No, I'm not having a stroke. And no I’m not using mad libs to write my newsletter titles. And while this week's subject line may seem like it was written by an under-trained LLM, it actually means something. In fact, I'm quite proud of it, thank you very much.
Hear me out...
As I've been working with different biotechs recently, I keep running into the question of how to organize data within a directory structure - what's the best convention for folders and subfolders so you can always find what you need. And my conclusion is that the best approach shouldn't involve directories at all.
A directory structure forces you to settle on one way to look things up: will you start with project, then instrument? Or maybe by date first? Is it the date when the experiment started, when it ended or when the data was uploaded?
These are all pieces of metadata, and it's generally considered a bad idea to stuff metadata into file names. I don't think stuffing it into folder names is any better.
What you really want is a way to look up files and datasets by any metadata in whatever order makes sense at the time you're looking for it. The right solution is a searchable table/database. Then it won't matter what the directory structure is, or even if there is one.
And yet...
We keep using directory structures to organize data because it's a readily available solution - it's built into every storage system - and it's what users are used to. Building that search box is a lot of work and there's a decent chance users would still keep using folders to find things anyway.
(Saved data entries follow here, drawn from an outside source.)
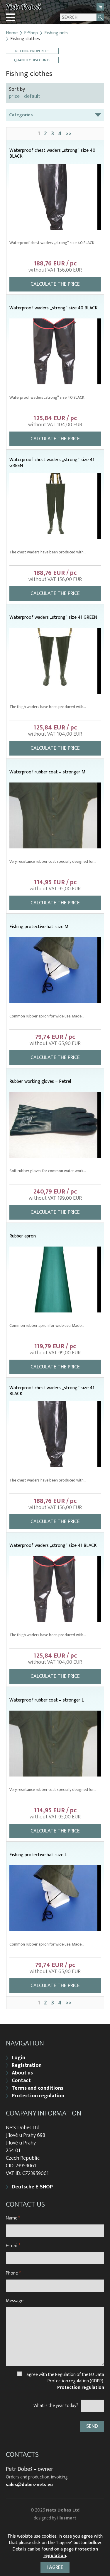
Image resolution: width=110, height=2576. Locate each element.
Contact (21, 2080)
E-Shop (31, 33)
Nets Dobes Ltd (62, 2510)
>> (69, 134)
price (14, 96)
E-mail (13, 2246)
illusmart (66, 2518)
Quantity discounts (32, 60)
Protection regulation (38, 2095)
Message (14, 2301)
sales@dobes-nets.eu (29, 2485)
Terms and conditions (37, 2088)
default (32, 96)
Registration (27, 2065)
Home (12, 33)
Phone (13, 2273)
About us (22, 2073)
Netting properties (32, 51)
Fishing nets (56, 33)
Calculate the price (55, 284)
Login (18, 2057)
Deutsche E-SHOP (32, 2187)
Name (13, 2218)
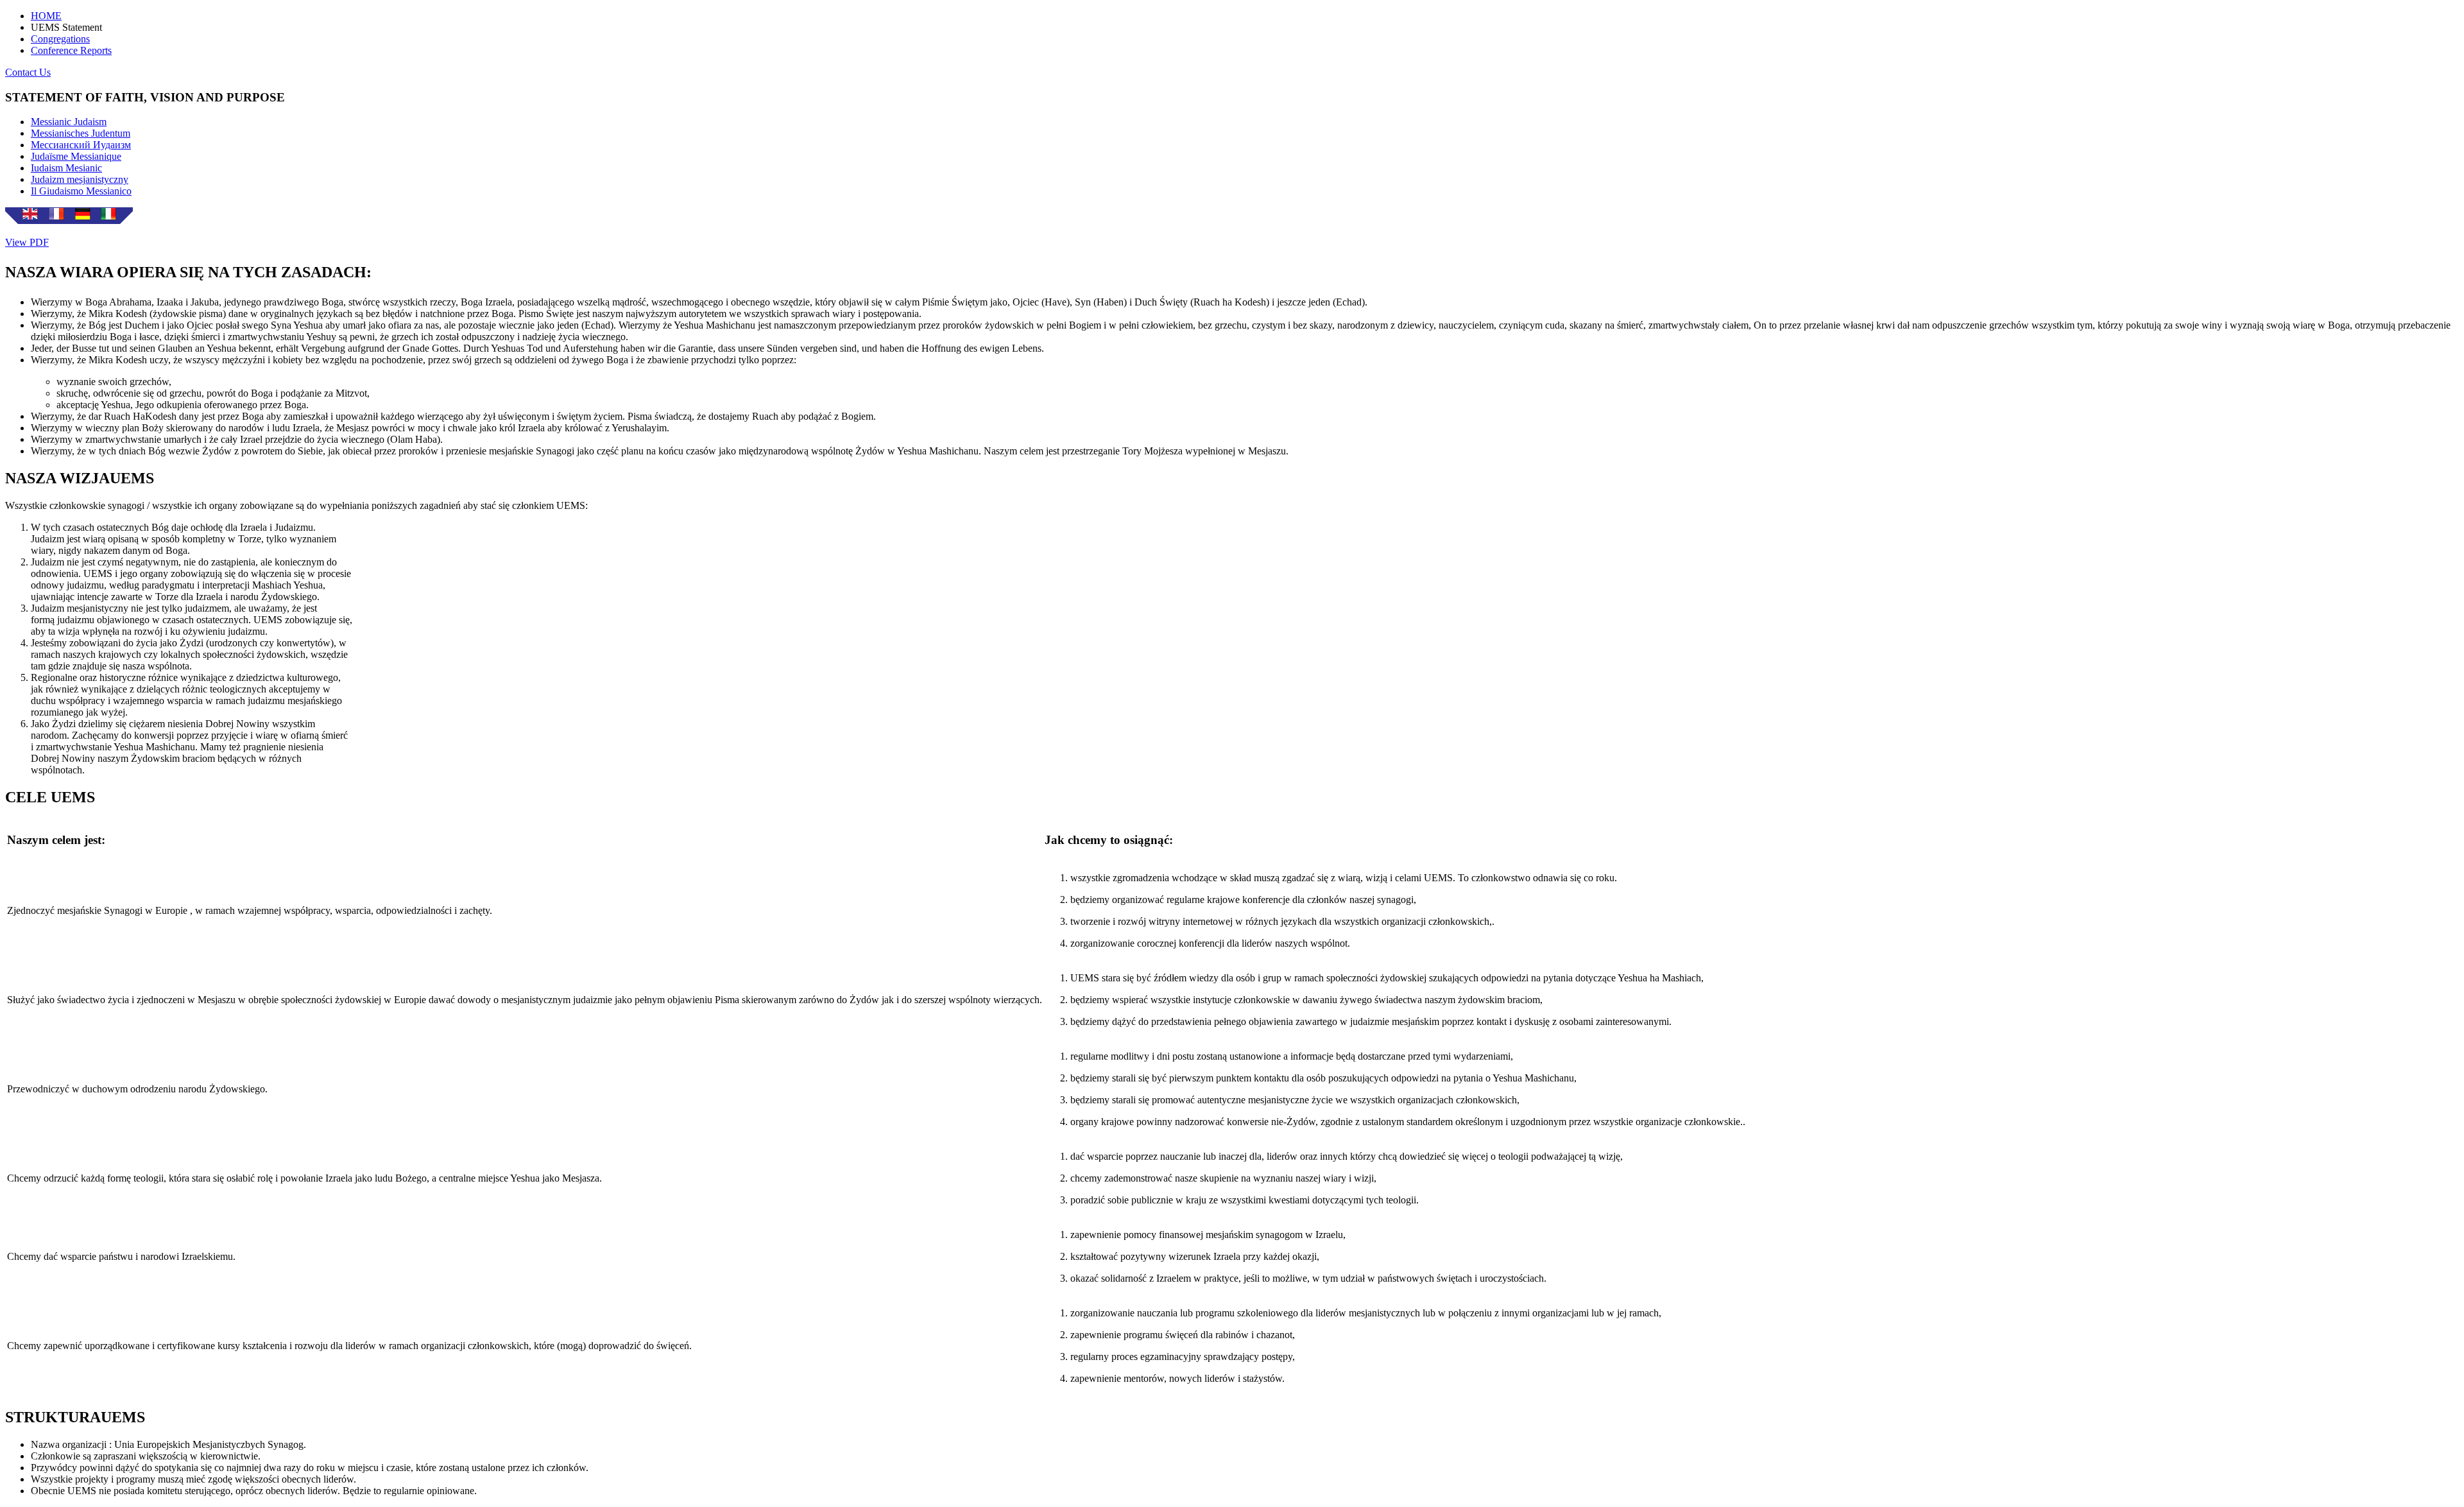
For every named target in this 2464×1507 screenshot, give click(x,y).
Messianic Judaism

Sounds familiar? If you've been following this newsletter, you may recall me writing very similar things about Excel's role in data collection. It's why Excel is both the bane of my existence and the first tool I recommend for prototyping processes before building something better.
I think directory structures can play a similar role as the duct tape that allows us to build the first of many iterations. In fact, I don't think we have a choice in the matter.
But let's all agree that we *can* build something better. In fact, for my sanity I think we have to.
If you could use some help building that prototype and iterating it into something better, check out my consulting company, Merelogic, where I help biotech startups design processes, conventions and digital tools to break through the tech problems that come between them and the science.
This is very well said. Mac OS has "Tags" which are close?
We did a project and could not decide on a tag versus folder structure. Flexible, metadata based organization is superior because it can give you back a directory or orient the display to any "directory structure" you can imagine.